*** TEXT PASSAGE Section Begins ***

Harvey’s course on shadow work lovingly reminds us that we must prepare for the end of hope. We must stand in the truth of the self and allow for the incineration of all the illusions, including the most beautiful one of all, the illusion of hope, to come into the reality of the extremity of the situation.
Quite the counterintuitive thought.
After all, we have always been taught that nothing is hopeless in this world unless we want it to be. That hope is the small place inside of us they can never lock away. And that hopelessness is the primary disease which precedes all symptoms.
But to be fair to the unfairness of life, what if our hope was a muscle that, like any other muscle that’s in constant use, needed rest? What if our hopefulness required healthy expressions of its opposite to preserve our sanity remind us that it had a pulse?

*** TEXT PASSAGE Section Ends ***
*** STUDY MATERIAL Section Begins ***

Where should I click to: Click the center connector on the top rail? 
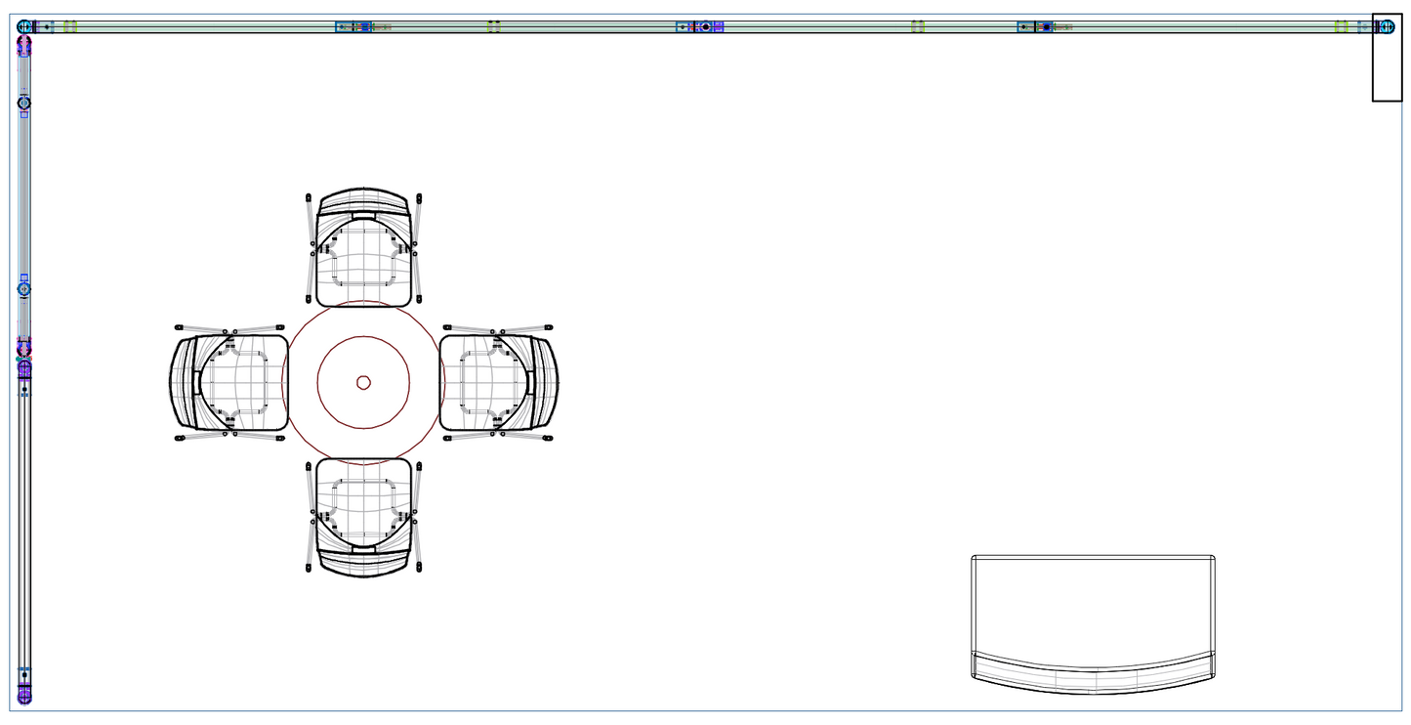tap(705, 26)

*** STUDY MATERIAL Section Ends ***
*** STUDY MATERIAL Section Begins ***

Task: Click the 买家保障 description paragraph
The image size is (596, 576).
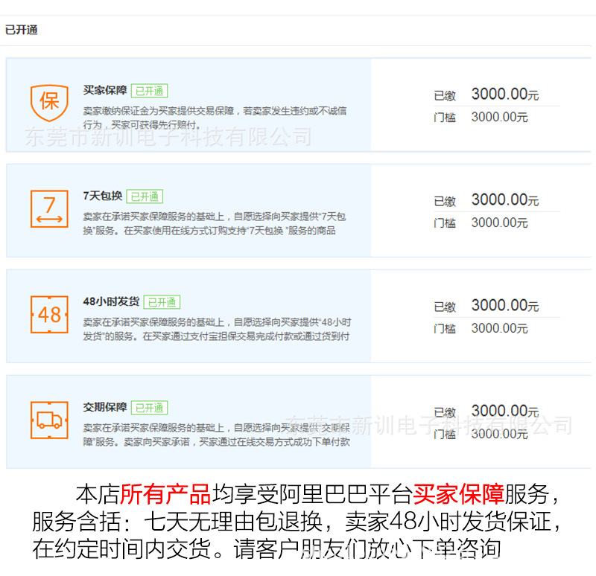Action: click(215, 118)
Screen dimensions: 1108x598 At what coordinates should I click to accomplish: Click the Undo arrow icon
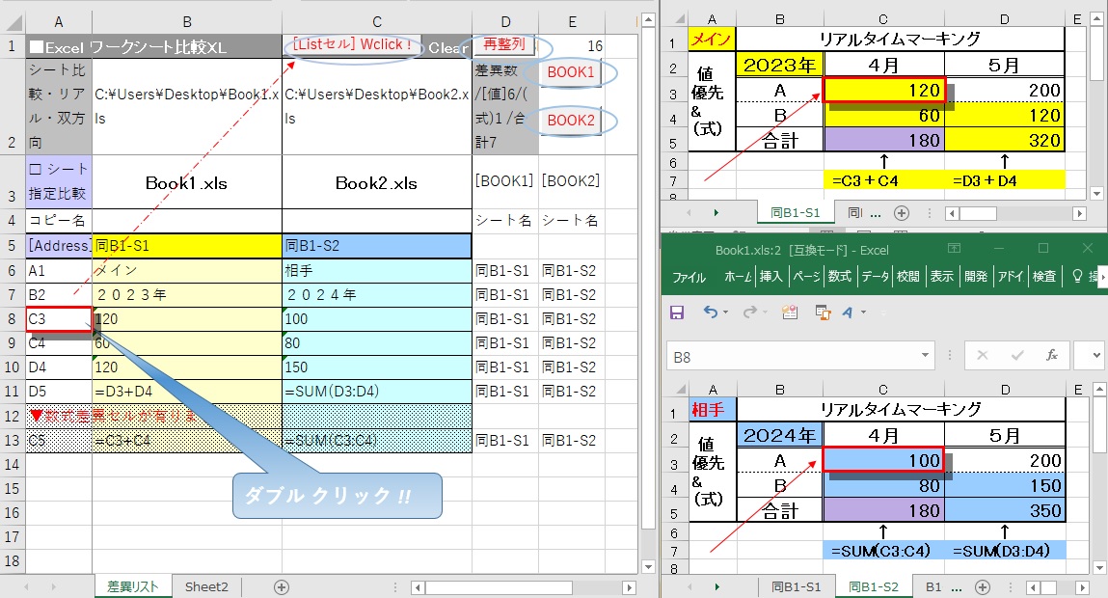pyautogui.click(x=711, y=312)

*** STUDY MATERIAL Section Ends ***

Can you copy out the whole passage on hope and shadow work above, word for word?

> _ANSWER SPACE_:
Harvey’s course on shadow work lovingly reminds us that we must prepare for the end of hope. We must stand in the truth of the self and allow for the incineration of all the illusions, including the most beautiful one of all, the illusion of hope, to come into the reality of the extremity of the situation.
Quite the counterintuitive thought.
After all, we have always been taught that nothing is hopeless in this world unless we want it to be. That hope is the small place inside of us they can never lock away. And that hopelessness is the primary disease which precedes all symptoms.
But to be fair to the unfairness of life, what if our hope was a muscle that, like any other muscle that’s in constant use, needed rest? What if our hopefulness required healthy expressions of its opposite to preserve our sanity remind us that it had a pulse?